Вдоль серых плетней и строгих хат под насупленными соломенными крышами стучат по земле резвые копыта вороного коня. Мальчишки, заигравшиеся допоздна в лапту, замерли, смотрят всаднику вслед: что за человек спешит объехать стороной город?
Прочь, подальше от города, в сторону Белого ручья, оскользаясь на грязной колее, летел не оседланный конь. На нём, крепко вцепившись в гриву, сидел ловкий всадник, небольшой ростом, подвижный и гибкий. Всадник поворачивал назад смуглое лицо, и, крепко сжав твёрдые губы, погонял мчавшегося во всю прыть коня.
Скоро ночь накроет всадника спасительной темнотой, а над Белым ручьём всегда стелется густой туман. Только бы успеть, въехать в белое марево, спутать след, и снова вылететь на большую дорогу, и скакать, скакать в дальние дали!
Вот и гостинец.
Но наперерез выскочили злые кони панских служек. За ними по городской улице быстро перебирают-барабанят по деревянному настилу, прогрузшему в землю, копыта ещё четырёх лошадей, - видно, несколько мещан, из тех, кто помоложе и яростнее, присоединились к погоне.

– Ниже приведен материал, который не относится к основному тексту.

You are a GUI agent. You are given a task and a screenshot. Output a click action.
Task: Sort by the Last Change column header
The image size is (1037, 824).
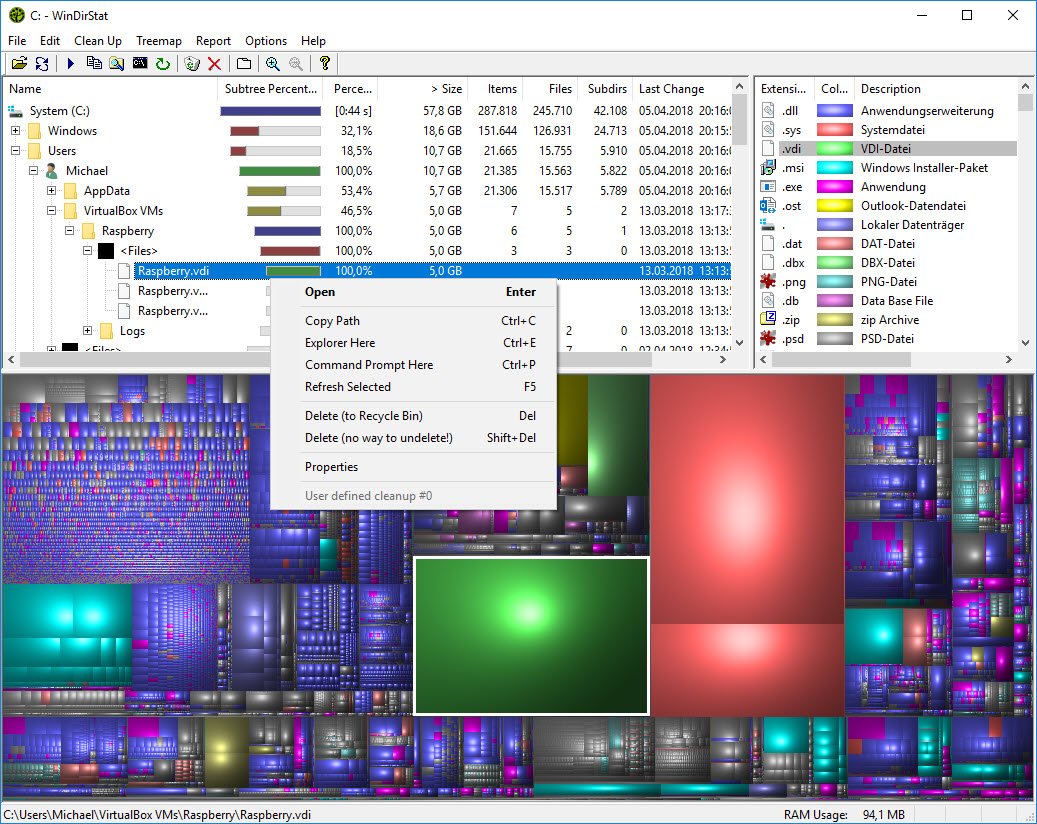(671, 89)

Прыткий всадник ударил вороного в бока.
Повернув лицо в сторону ворот, не крикнул - взвизгнул по-татарски, словно невидимой плетью ударил. Конь под ним сделал отчаянный рывок, лошади панских конюхов, испугавшись резкого окрика, заржали, прижав уши, присели. А вороной пролетел вихрем мимо них!
Только не судьба уйти от погони лихому всаднику.

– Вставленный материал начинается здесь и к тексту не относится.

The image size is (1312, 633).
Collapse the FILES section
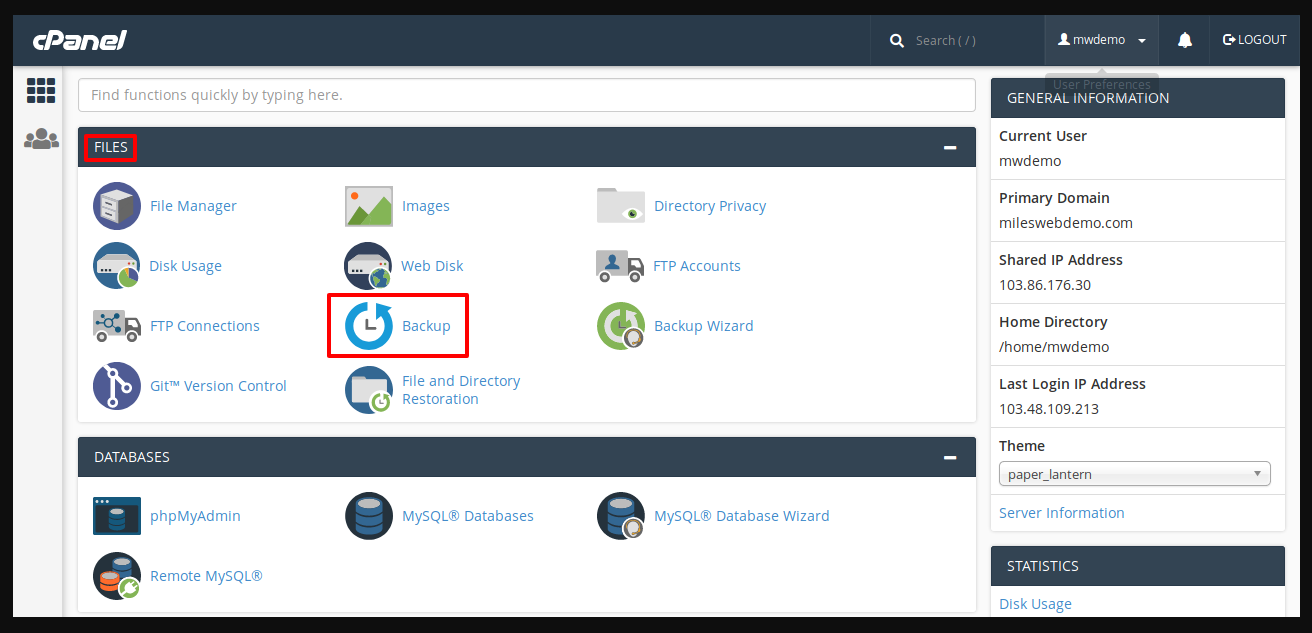949,148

Навстречу в серых сумерках по мосту через ручей шла отбившаяся от стада корова, а рядом, ругая на чём свет непослушную глупую говяду, тащился усталый и голодный пастушок.
– Подвинься, рогуля, не видишь - человек на коне летит сюда!
– сказал пастушок, перетянув корову лозиной, и, испугавшись чересчур стремительного всадника, прытко соскочил с моста. Но корова решила остаться, и даже развернулась поперёк, справедливо считая, что никак не помешает полёту человека и лошади.
Только зря так думала корова. Вороной конь выскочил на неё из тумана,
испуганно заржал, поднялся на дыбы, страшно махая копытами перед рогатой мордой, а ловкий всадник, не удержавшись без седла и стремян, - вот правду сказал пастушок!
– полетел под мост.
Тут же из сумерек показались несколько верховых. Увидали, что беглец лежит на земле, страшно распластавшись, раскинув руки; подхватили его, перемазанного в грязи, перевалили через спину коня и, связав верёвкой, и повезли обратно в город.